Exercise data »
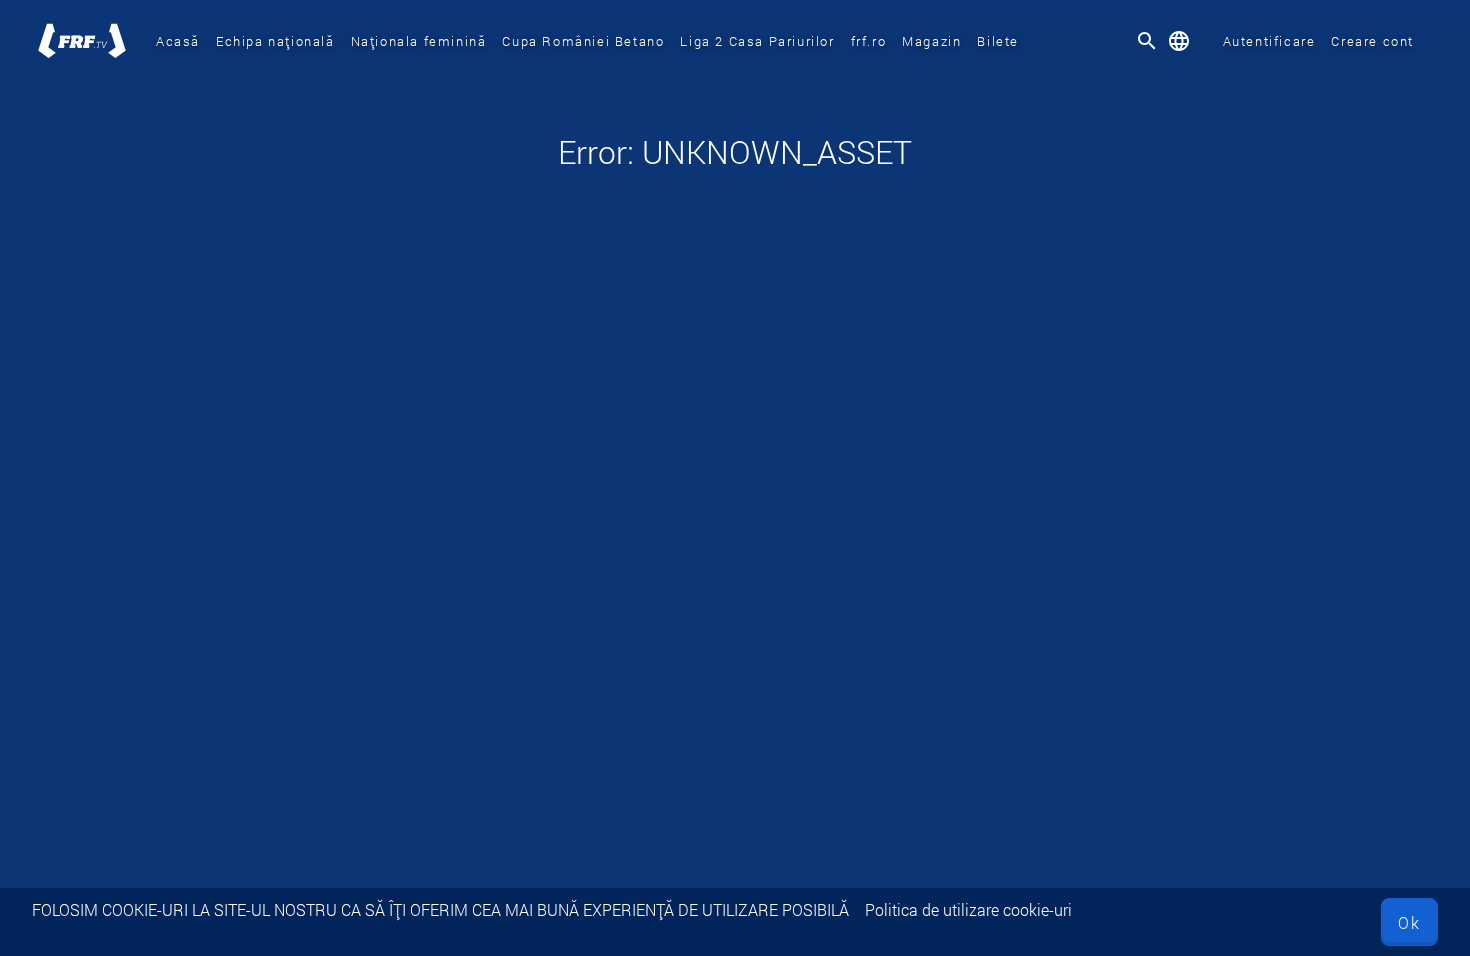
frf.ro (869, 41)
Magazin (931, 41)
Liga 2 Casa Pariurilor (757, 41)
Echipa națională (275, 41)
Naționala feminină (419, 41)
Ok (1409, 922)
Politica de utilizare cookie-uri (968, 909)
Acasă (178, 41)
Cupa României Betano (583, 41)
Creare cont (1372, 41)
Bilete (998, 41)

Task to carry out » The data should be printed again unchanged; leave its pictures out.

Solution below »
frf.ro (869, 41)
Magazin (931, 41)
Liga 2 Casa Pariurilor (757, 41)
Echipa națională (275, 41)
Naționala feminină (419, 41)
Ok (1409, 922)
Politica de utilizare cookie-uri (968, 909)
Acasă (178, 41)
Cupa României Betano (583, 41)
Creare cont (1372, 41)
Bilete (998, 41)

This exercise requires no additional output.